EXERCISE DESCRIPTION:
In the entries that follow, the first line to write out is the one containing "The height and width of the screenshot is (910, 944).", and the last is the one containing "Task: Switch to Third Person view". Reproduce that stretch exactly, with nothing before or after it.

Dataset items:

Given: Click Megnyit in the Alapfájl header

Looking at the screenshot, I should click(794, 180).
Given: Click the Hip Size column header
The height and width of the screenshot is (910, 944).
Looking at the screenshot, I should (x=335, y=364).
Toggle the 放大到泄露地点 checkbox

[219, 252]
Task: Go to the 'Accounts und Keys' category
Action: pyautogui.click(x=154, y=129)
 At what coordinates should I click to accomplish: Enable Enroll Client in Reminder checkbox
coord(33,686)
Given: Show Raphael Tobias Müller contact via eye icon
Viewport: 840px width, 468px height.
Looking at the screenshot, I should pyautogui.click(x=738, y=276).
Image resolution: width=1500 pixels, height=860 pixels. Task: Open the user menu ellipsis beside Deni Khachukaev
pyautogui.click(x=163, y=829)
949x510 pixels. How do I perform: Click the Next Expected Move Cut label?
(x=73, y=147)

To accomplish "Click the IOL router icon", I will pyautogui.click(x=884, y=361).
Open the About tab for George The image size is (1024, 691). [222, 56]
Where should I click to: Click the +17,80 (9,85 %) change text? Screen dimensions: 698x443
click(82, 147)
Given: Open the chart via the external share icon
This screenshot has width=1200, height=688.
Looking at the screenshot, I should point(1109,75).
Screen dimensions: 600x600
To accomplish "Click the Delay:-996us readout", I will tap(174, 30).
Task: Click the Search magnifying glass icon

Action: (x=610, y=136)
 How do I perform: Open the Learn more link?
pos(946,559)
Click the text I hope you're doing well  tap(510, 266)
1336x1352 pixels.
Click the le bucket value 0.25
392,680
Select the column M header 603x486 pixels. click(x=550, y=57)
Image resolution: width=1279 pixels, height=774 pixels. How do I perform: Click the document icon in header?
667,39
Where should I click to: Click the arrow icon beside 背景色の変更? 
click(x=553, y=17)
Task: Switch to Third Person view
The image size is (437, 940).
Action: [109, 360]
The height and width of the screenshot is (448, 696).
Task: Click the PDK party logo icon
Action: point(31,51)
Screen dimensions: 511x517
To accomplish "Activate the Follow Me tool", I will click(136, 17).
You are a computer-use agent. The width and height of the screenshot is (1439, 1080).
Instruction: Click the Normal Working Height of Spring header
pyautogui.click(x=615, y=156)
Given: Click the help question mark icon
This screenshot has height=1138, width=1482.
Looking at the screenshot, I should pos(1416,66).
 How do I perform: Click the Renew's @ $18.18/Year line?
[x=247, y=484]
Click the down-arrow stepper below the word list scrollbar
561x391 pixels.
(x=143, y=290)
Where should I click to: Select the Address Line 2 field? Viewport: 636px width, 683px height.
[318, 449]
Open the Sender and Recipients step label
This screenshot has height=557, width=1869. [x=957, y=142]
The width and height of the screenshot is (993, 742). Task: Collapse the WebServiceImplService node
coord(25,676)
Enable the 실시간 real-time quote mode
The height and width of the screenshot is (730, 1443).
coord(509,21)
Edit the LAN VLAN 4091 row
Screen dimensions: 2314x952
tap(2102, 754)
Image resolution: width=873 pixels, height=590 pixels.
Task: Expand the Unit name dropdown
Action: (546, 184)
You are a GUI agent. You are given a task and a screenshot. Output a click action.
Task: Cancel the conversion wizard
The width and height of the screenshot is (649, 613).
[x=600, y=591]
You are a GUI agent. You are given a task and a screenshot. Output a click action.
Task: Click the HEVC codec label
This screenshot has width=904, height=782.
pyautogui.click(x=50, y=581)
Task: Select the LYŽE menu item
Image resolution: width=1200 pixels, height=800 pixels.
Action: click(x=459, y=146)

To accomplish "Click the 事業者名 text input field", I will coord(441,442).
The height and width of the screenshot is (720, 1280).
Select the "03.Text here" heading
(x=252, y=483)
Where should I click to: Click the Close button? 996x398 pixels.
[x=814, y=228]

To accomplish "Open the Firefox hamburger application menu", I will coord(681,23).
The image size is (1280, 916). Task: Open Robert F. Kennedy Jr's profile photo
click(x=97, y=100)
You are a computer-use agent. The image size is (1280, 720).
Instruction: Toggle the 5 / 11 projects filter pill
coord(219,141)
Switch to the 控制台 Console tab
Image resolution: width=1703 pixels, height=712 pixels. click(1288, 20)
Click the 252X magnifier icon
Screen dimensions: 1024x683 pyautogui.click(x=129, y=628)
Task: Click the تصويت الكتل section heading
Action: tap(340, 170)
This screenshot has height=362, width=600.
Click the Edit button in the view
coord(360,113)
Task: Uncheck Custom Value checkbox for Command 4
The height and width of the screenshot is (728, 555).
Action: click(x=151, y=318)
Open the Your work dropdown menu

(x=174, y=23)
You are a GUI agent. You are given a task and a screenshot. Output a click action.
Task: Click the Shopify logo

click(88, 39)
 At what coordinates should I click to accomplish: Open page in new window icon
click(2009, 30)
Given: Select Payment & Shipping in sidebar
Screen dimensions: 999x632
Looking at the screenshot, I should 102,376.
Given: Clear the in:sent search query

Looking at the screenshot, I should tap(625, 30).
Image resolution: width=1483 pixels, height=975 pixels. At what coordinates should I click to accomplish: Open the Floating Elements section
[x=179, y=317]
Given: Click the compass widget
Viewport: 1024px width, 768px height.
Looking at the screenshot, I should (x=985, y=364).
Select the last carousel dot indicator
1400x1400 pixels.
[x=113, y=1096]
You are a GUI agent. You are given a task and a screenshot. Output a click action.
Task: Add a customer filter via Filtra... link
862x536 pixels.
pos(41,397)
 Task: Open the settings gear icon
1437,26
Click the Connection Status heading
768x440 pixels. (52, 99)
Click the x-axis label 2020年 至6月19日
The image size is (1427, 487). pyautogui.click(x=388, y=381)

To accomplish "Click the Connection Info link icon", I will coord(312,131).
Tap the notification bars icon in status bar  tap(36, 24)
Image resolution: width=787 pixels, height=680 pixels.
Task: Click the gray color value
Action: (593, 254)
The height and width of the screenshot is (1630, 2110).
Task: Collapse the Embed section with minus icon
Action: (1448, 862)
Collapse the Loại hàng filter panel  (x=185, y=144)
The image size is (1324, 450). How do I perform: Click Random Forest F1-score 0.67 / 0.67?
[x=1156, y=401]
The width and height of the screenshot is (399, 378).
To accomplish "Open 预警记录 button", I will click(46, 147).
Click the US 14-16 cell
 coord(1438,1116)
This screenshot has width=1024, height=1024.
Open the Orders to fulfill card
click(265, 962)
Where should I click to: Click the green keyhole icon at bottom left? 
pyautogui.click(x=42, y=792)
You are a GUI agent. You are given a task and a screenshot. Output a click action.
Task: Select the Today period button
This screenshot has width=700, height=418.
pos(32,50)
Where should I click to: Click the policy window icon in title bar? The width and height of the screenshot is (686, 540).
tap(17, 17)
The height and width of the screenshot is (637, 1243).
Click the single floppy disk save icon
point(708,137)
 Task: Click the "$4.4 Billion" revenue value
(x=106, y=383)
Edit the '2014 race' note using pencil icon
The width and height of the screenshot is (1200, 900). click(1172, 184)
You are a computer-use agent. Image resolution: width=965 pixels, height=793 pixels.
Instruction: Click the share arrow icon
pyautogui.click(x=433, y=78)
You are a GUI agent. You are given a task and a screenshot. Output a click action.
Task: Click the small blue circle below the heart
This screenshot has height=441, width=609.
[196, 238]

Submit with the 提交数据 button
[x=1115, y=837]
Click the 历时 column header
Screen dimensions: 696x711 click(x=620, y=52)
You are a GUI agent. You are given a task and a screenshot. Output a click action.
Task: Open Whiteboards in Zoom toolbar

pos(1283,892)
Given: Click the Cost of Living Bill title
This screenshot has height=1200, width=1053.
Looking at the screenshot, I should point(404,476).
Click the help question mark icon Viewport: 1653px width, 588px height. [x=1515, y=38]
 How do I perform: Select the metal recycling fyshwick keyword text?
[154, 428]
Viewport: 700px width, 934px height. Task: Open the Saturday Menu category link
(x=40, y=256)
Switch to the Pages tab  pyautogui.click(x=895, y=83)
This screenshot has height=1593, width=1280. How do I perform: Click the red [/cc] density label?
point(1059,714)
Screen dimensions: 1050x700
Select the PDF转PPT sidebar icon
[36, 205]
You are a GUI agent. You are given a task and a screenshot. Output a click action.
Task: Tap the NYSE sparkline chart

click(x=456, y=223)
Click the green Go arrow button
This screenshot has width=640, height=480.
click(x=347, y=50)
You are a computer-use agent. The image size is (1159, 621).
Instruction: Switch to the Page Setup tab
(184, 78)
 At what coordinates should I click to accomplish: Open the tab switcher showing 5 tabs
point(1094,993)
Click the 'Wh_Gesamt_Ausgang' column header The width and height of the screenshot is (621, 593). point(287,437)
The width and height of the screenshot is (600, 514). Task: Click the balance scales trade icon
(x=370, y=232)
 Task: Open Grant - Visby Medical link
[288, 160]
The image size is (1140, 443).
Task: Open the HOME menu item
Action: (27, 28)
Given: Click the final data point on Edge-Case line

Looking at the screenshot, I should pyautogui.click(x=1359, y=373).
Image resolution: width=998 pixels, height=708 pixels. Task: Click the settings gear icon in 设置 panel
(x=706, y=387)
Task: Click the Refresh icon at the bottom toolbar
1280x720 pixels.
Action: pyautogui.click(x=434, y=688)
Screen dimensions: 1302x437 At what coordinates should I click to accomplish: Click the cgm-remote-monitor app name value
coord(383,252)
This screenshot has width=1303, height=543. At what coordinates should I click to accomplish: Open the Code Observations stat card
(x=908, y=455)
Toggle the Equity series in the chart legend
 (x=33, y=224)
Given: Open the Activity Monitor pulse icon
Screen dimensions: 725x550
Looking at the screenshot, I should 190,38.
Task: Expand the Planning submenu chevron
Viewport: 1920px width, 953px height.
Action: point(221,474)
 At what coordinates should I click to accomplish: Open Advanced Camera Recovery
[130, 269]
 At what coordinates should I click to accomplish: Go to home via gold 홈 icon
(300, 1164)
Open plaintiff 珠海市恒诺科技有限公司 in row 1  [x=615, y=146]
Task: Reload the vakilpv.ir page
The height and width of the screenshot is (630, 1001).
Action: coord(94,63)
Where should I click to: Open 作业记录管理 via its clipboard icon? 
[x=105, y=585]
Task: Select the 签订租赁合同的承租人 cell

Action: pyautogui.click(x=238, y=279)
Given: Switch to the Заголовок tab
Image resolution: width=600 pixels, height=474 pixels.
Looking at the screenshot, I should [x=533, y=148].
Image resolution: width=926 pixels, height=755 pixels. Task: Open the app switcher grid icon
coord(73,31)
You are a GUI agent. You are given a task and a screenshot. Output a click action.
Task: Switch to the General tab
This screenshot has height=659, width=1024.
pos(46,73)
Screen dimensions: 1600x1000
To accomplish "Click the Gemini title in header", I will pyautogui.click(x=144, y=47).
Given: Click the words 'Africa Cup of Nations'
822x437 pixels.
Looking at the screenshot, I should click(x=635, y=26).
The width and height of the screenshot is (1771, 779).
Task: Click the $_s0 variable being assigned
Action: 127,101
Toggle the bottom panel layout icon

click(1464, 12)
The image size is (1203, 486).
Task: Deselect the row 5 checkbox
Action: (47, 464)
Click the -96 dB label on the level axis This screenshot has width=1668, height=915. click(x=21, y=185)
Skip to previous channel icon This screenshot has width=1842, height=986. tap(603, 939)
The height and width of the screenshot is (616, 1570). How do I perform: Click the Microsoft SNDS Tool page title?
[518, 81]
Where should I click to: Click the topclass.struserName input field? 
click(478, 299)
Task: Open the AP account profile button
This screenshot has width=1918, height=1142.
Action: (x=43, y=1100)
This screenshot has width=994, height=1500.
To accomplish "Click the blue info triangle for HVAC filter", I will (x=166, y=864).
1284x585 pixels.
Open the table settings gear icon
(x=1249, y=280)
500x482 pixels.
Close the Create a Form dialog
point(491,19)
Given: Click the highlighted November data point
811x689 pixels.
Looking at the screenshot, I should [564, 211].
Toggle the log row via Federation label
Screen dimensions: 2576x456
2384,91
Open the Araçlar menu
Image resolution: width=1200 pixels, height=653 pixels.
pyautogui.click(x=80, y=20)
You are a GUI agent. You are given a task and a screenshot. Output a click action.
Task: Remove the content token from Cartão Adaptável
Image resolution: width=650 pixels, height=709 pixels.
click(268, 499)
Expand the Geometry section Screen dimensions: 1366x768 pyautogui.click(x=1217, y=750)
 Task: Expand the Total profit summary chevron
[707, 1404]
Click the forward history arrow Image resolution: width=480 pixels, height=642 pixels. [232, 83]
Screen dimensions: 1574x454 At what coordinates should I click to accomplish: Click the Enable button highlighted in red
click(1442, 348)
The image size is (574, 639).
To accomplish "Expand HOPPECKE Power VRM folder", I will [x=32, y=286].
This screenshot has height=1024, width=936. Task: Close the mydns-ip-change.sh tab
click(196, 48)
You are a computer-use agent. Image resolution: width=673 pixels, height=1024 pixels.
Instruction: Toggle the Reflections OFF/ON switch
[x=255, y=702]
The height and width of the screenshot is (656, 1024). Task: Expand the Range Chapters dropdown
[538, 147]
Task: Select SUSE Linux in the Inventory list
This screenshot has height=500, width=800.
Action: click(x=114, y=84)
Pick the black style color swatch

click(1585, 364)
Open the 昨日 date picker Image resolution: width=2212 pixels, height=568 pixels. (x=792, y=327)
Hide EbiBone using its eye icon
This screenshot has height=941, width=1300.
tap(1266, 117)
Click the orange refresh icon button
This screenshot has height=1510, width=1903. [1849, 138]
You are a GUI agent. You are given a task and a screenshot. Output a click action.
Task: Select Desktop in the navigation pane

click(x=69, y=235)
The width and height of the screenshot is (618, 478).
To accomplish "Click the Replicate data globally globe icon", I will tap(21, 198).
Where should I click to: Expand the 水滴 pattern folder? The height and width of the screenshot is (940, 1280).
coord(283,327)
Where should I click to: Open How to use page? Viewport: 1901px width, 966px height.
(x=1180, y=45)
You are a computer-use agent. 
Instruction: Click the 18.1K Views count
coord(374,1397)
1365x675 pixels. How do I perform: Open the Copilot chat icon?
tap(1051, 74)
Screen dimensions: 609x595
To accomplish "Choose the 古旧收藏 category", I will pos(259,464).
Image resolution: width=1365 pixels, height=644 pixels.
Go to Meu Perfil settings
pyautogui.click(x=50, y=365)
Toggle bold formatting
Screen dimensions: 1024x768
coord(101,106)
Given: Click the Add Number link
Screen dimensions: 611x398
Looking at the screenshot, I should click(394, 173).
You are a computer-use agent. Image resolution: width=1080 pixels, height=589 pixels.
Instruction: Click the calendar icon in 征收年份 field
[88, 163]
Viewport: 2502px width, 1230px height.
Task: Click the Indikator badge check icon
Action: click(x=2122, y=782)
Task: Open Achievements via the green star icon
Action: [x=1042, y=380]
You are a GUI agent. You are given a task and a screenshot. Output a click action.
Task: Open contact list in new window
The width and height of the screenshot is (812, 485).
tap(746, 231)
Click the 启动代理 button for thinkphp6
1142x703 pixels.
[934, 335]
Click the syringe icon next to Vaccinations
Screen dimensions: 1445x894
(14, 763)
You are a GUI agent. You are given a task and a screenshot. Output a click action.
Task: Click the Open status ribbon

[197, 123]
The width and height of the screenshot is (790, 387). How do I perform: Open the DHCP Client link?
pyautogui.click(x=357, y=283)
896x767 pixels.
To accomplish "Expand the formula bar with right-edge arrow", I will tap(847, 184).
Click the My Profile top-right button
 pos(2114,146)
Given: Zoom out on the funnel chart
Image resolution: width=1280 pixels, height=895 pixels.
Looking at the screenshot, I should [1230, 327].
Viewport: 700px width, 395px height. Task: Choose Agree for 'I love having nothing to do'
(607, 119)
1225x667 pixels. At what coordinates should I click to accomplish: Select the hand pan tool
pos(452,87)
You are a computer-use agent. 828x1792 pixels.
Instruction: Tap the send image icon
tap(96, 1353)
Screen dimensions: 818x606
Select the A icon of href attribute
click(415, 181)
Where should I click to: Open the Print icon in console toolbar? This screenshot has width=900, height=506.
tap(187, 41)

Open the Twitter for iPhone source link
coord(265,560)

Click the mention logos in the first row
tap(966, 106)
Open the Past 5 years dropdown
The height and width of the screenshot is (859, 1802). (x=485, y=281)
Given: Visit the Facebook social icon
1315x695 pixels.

RESPONSE:
The height and width of the screenshot is (910, 944).
Looking at the screenshot, I should (x=335, y=364).
Toggle the 放大到泄露地点 checkbox

[219, 252]
Task: Go to the 'Accounts und Keys' category
Action: pyautogui.click(x=154, y=129)
 At what coordinates should I click to accomplish: Enable Enroll Client in Reminder checkbox
coord(33,686)
Given: Show Raphael Tobias Müller contact via eye icon
Viewport: 840px width, 468px height.
Looking at the screenshot, I should pyautogui.click(x=738, y=276).
Image resolution: width=1500 pixels, height=860 pixels. Task: Open the user menu ellipsis beside Deni Khachukaev
pyautogui.click(x=163, y=829)
949x510 pixels. How do I perform: Click the Next Expected Move Cut label?
(x=73, y=147)

To accomplish "Click the IOL router icon", I will pyautogui.click(x=884, y=361).
Open the About tab for George The image size is (1024, 691). [222, 56]
Where should I click to: Click the +17,80 (9,85 %) change text? Screen dimensions: 698x443
click(82, 147)
Given: Open the chart via the external share icon
This screenshot has width=1200, height=688.
Looking at the screenshot, I should point(1109,75).
Screen dimensions: 600x600
To accomplish "Click the Delay:-996us readout", I will tap(174, 30).
Task: Click the Search magnifying glass icon

Action: (x=610, y=136)
 How do I perform: Open the Learn more link?
pos(946,559)
Click the text I hope you're doing well  tap(510, 266)
1336x1352 pixels.
Click the le bucket value 0.25
392,680
Select the column M header 603x486 pixels. click(x=550, y=57)
Image resolution: width=1279 pixels, height=774 pixels. How do I perform: Click the document icon in header?
667,39
Where should I click to: Click the arrow icon beside 背景色の変更? 
click(x=553, y=17)
Task: Switch to Third Person view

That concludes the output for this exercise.